— Document text —
⟨

Akhmim, or Ekhmim, is a town of Upper Egypt, on the right bank of the Nile, 67 mi by river south of Asyut, and 4 mi above Suhaj, on the opposite side of the river where there is railway communication with Cairo and Aswan. It is the largest town on the east side of the Nile in Upper Egypt, having a population in 1907 of 23,795, of whom about a third were Copts. Akhmim has several mosques and two Coptic churches, maintains a weekly market, and manufactures cotton goods, notably the blue shirts and check shawls with silk fringes worn by the poorer classes of Egypt. Outside the walls are the scanty ruins of two ancient temples.

In the 13th century CE a very imposing temple still stood here. Akhmim was the Egyptian Apu, or Khen-min (in Coptic, Shmin) known to the Greeks as Chemmis or Panopolis, capital of the Chemmite nome of Upper Egypt. The ithyphallic Min (whom the Greeks identified with Pan) was worshipped here as "the strong Horus." Herodotus mentions the temple dedicated to Perseus and asserts that Chemmis was remarkable for the celebration of games in honor of that hero, after the manner of the Greeks, at which prizes were given; as a matter of fact some representations are known of Nubians and people of Puoni (Somalian coast) clambering up poles before the god Min. Min was especially a god of the desert routes on the east of Egypt, and the trading tribes are likely to have gathered to his festivals for business and pleasure, at Coptos (which was really near to Neapolis, Kena) even more than at Akhmim. Herodotus perhaps confused Coptos with Chemmis . Strabo mentions linen-weaving as an ancient industry of Panopolis, and it is not altogether a coincidence that the cemetery of Akhmim is one of the chief sources of the beautiful textiles of Roman and Coptic age that are brought from Egypt.

⟩

— Stated exercise —
From the text about Akhmim, set down the passage between "Akhmim, or Ekhmim, is" and "two ancient temples.", inclusive, word for word. The listing after this is separate material and has no connection to the text about Akhmim.

— Given data —
⟨

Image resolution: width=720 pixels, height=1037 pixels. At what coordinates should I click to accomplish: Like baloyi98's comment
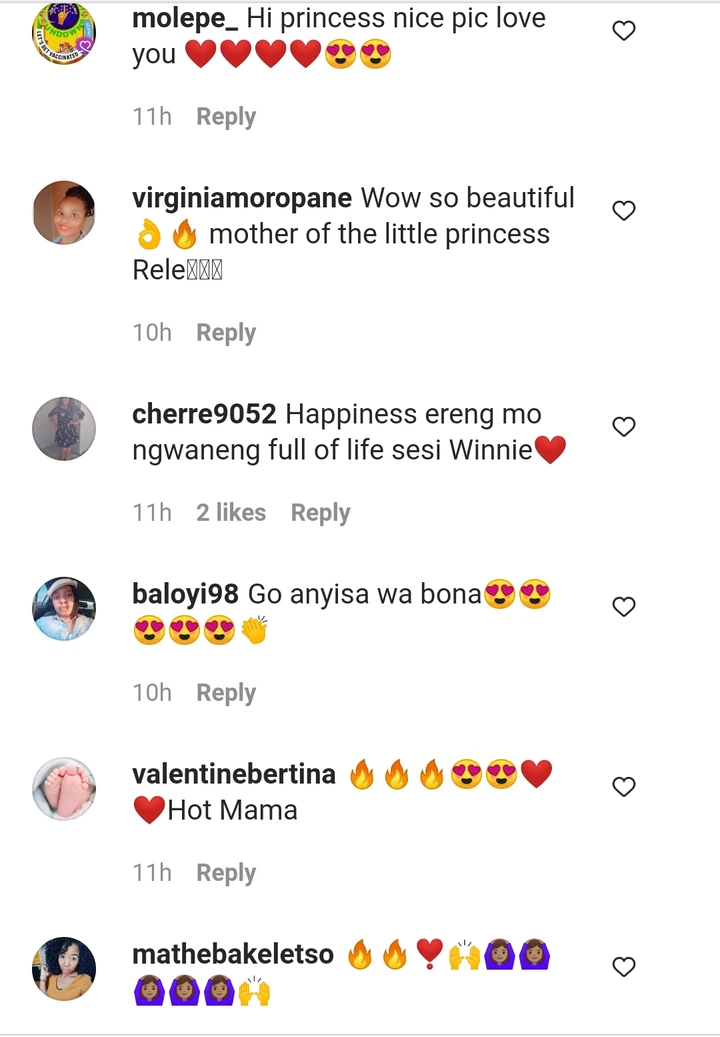pos(623,606)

⟩

— Answer to the task —
Akhmim, or Ekhmim, is a town of Upper Egypt, on the right bank of the Nile, 67 mi by river south of Asyut, and 4 mi above Suhaj, on the opposite side of the river where there is railway communication with Cairo and Aswan. It is the largest town on the east side of the Nile in Upper Egypt, having a population in 1907 of 23,795, of whom about a third were Copts. Akhmim has several mosques and two Coptic churches, maintains a weekly market, and manufactures cotton goods, notably the blue shirts and check shawls with silk fringes worn by the poorer classes of Egypt. Outside the walls are the scanty ruins of two ancient temples.